There was one such conversation in which she related the experience of leaving her apartment to play cards but finding herself unable to walk back to her apartment following the game. In the end, she tells me, she sat on the seat of her wheeled walker, while a couple of her friends rolled her to the elevator and finally back into her fourth floor apartment. The image is at once comic and troubling. It gave rise to a renewed discussion of the potential need to move to assisted living, one we’ve had on several occasions, all without resolution.
Not that she’s able to live without assistance now. For that she has my sisters and me. We took over most of the tasks of day-to-day living some time ago; house cleaning was first, followed over time by laundry, changing of bedding, grocery shopping, retrieval of her prescription meds, clothes shopping, mail collection, transportation to her doctor appointments, transportation to visit with friends.
She would prefer to stay in her comfortable surroundings, even though, over fourteen years, many of the people she knew when she gave up her house and moved here have either died or moved. Other people have taken their place in Mom’s life. Her best friend is there. Mom and Dad met Dorothy and her late husband when they were all retired snowbirds in Southern California years ago. She and Dorothy are all that are left of that California group, and now they live in the same building. It is an important bond.
Mom has managed in these adjusted circumstances for several years now. She is able to read her books, visit her friends, watch football or golf on TV on the weekends. But she becomes frustrated easily, over her lost ability, over the irresolvable pains, over the sheer amount of time she spends in her recliner.
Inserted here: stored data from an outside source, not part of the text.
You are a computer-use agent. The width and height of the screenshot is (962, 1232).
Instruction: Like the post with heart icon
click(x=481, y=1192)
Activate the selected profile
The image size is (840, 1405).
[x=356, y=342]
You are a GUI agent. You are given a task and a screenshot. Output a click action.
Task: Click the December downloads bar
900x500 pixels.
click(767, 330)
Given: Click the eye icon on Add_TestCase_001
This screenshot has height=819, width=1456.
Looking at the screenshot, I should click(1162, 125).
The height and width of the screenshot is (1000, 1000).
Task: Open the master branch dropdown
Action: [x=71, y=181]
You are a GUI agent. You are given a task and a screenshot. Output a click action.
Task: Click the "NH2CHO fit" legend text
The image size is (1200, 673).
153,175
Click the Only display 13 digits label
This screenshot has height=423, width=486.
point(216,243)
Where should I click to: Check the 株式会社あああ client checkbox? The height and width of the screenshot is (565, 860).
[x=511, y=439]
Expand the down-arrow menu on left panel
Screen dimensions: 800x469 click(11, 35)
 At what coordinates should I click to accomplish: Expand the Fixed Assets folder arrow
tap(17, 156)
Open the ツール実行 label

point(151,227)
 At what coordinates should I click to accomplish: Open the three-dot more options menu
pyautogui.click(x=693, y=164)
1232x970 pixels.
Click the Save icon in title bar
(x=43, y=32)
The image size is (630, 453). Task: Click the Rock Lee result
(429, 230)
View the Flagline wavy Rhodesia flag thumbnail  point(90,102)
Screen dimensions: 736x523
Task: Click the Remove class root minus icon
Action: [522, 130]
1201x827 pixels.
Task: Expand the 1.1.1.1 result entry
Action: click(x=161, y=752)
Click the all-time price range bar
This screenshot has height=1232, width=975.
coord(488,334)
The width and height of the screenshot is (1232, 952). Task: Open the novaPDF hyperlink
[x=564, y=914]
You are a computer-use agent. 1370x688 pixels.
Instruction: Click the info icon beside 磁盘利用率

In her mind, she can still visualize going down to the garage, starting the car, going to the mall, to the drugstore, to the grocery store, to lunch with friends, friends she used to chauffer them because they had given up driving. It was a big part of her psychological independence and a point of pride. Last summer, with as much conviction as I have observed thus far, she opened one of our conversations with a direct question about how she should dispose of her car.
Incredible. And another difficult milestone.
As my sisters and I do more and more of the daily stuff of living for her, I am also aware of that which I can do nothing to make better. I can still talk her into better spirits, as I have since the death of my father, but it’s never a sure thing anymore. Mechanically, the conversation is increasingly difficult, but when my words get through, occasionally they don’t reach the same place in her as they once did.
Still, every week, we talk. We talk about her hurts. We talk about what she thinks about. I ask the same two questions; Do you still feel comfortable, still living here in your apartment? Do you feel safe?
And she wonders what’s ahead.
For now, I’m willing to give her some latitude about where and how she lives. There’s a lot that has already slipped away from her; I’m willing to help her sustain control over the parts of her life over which she has some small amount of control.
I’ve resigned myself to waiting this out. Unless there’s another accident in the apartment or she tells us she can’t get about well enough, I’m willing to defer to her, to grant to her her last little bit of self-determination. I don’t know how much further she can go, getting on in her own apartment, with the help of her children.
She is more needful than she ever has been, at an age her cardiologist never expected her to see. But as long as her mind is sound, and as long as she’s willing to talk things over with me each week, I’m willing to hang back and defer to her wishes for a while longer. It’s all I can do and I owe it to her.